We present one easy application of the main theorem. There are numerous similar variations. As before assume that $k$ is a field of characteristic $p>0$.

Theorem 4.1.

Suppose that $G$ is a finite group having an elementary abelian subgroup $E$ of $p$-rank 2. Let $\mathcal{S}$ be the collection consisting of all indecomposable projective $kG$-modules and all one dimensional $kG$-modules. If

$$\begin{equation*} \vcenter{\img[][254pt][13pt][{$\xymatrix{ 0 \ar[r] & C^0 \ar[r]^\partial& C^1 \ar[r] & \cdots\ar[r] & C^{\ell-1} \ar[r]^{\partial_{\ell-1}} & C^\ell\ar[r] & 0 }$}]{Images/img08e3ebd21fdb22d8f45dcfc45217ee61.svg}} \end{equation*}$$

is a bounded exact sequence of $kG$-modules in $\mathsf{Add}(\mathcal{S})$, then $C^*$ is contractible.

Proof.

Without loss of generality we may assume that $C^*$ has no nonzero direct summands other than itself.

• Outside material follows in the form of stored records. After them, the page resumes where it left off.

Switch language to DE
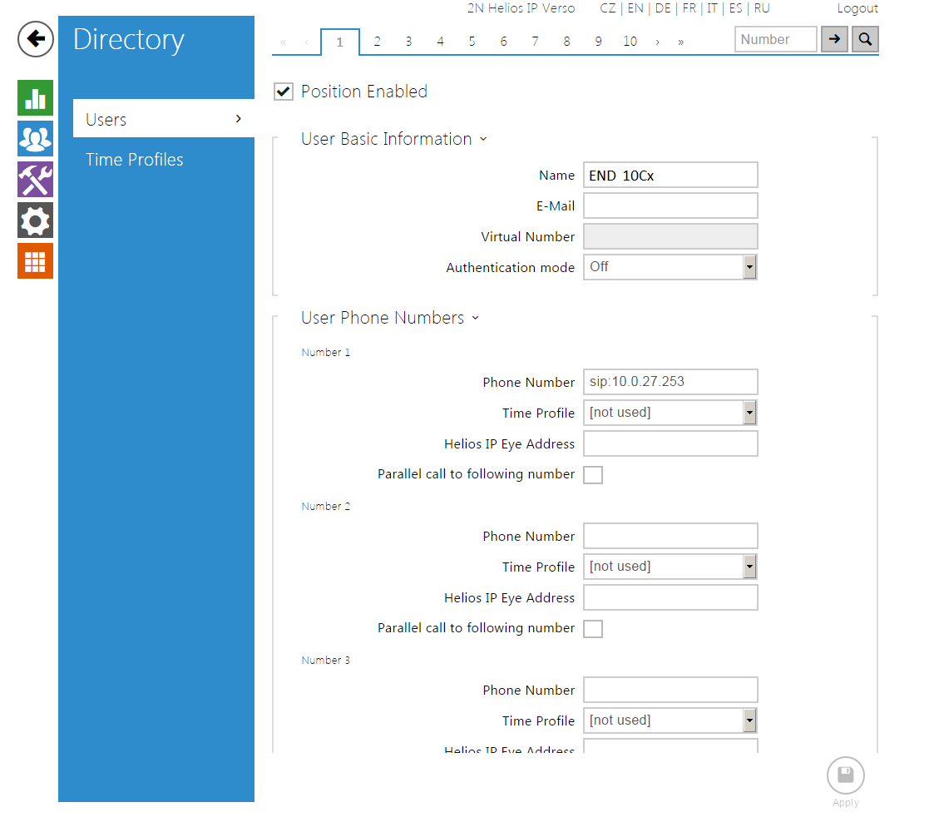The width and height of the screenshot is (939, 817). coord(663,8)
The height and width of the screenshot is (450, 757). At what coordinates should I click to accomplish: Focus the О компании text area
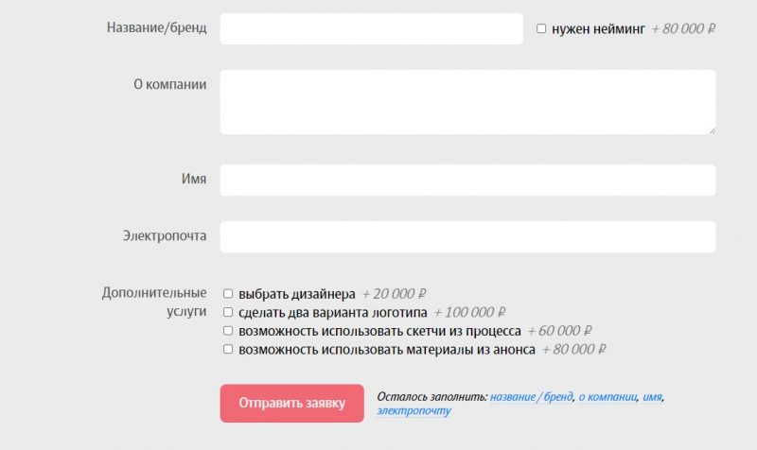click(x=467, y=102)
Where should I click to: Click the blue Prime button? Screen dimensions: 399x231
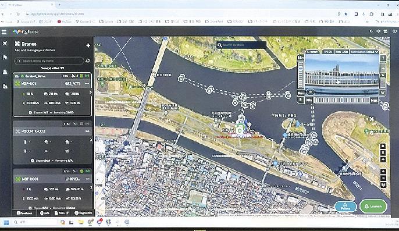click(x=345, y=207)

In particular, this means that $C^\ell$ is a sum of one dimensional modules. That is, if $C^\ell$ has a submodule $P$ that is projective, then $P$ is a direct summand of $C^\ell$ and $\partial _{\ell -1}$ followed by the projection on to $P$ splits. Thus, the complex $0 \to P \to P \to 0$ is a direct summand of $C^*$, violating our assumption.

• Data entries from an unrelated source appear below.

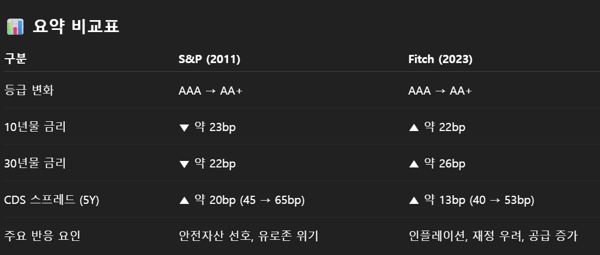Click the down triangle in S&P 30년물 금리 cell

[x=183, y=164]
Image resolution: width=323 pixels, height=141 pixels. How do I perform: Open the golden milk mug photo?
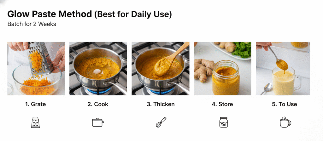pos(283,68)
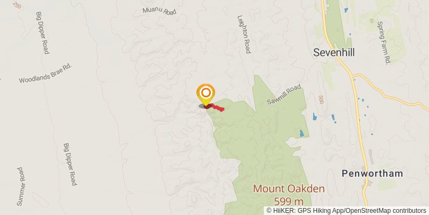
Task: Click the 250 contour elevation label
Action: (17, 5)
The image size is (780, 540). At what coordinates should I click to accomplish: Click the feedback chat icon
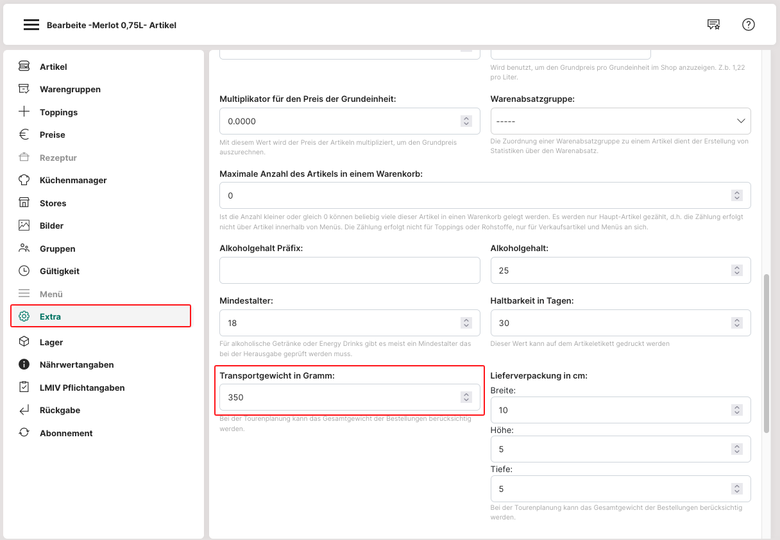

Next, we notice that the theorem is true if it holds in the case that $G$ is a $p$-group. Suppose that $Q$ is a Sylow $p$-subgroup of $G$. Assume that the restriction of $C^*$ to $Q$ is contractible. Then there is a $kQ$-homomorphism $\theta \colon C^{\ell } \to C^{\ell -1}$ such that $\partial _{\ell -1}\,\theta = \mathrm{Id}_{C^\ell }$. Let $\psi$ be the map $\psi = (1/\vert G: Q \vert )\sum _{x \in G/Q} x\theta x^{-1}\colon C^\ell \to C^{\ell -1}$. Then $\psi$ is a $kG$-homomorphism that splits $\partial _{\ell -1}$.

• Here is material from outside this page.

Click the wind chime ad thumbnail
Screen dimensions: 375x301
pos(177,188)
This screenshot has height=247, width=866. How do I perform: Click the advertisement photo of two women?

We assume now that $G$ is a $p$-group and that each $C^i$ is a direct sum of trivial modules and a projective module. By Theorem 3.1, the restriction of $C^*$ to the elementary abelian subgroup $E$ is contractible. Hence, there is a $kE$-homomorphism $\theta \colon C^\ell \to C^{\ell -1}$ such that $\partial _{\ell -1}\,\theta = \mathrm{Id}_{C^\ell }$. Now write $C^{\ell -1} = M \oplus P$ where $M \cong k^n$ is a sum of trivial $kG$-modules and $P$ is a projective module. Let $\rho _P\colon C^{\ell -1} \to P$ be the projection, and $\iota _P$ be the inclusion of $P$ into $C^{\ell -1}$. Let $\rho _M$ and $\iota _M$ be the same for $M$ so that $\iota _M\,\rho _M + \iota _P\,\rho _P = \mathrm{Id}_{C^{\ell -1}}$. Notice that $\partial _{\ell -1}\,\iota _P\,\rho _P\,\theta$ is the zero map. The reason is that the image of $\theta$ is in the space of fixed points of $E$ on $P$, and since $P$ is a free module, this is a subset of the radical of $P$. Because $C^\ell$ is a sum of trivial modules, the radical of $P$ is in the kernel of $\partial _{\ell -1}$. It follows that $\partial _{\ell -1}\,\iota _M\,\rho _M\,\theta = \mathrm{Id}_{C^\ell }$. That is, $\psi = \iota _M\,\rho _M\,\theta$ splits $\partial _{\ell -1}$. To finish the proof we only need to notice that $\psi$ is a $kG$-homomorphism, since it is a linear map between sums of trivial modules.

■

Remark 4.2.

The above theorem is not true for groups of $p$-rank one. This means groups whose Sylow $p$-subgroups are cyclic or quaternion. Indeed, for such a group the trivial module is periodic, and so there is a non-contractible exact complex beginning and ending with the trivial module, part of a projective resolution of the trivial module, with all intermediate modules projective.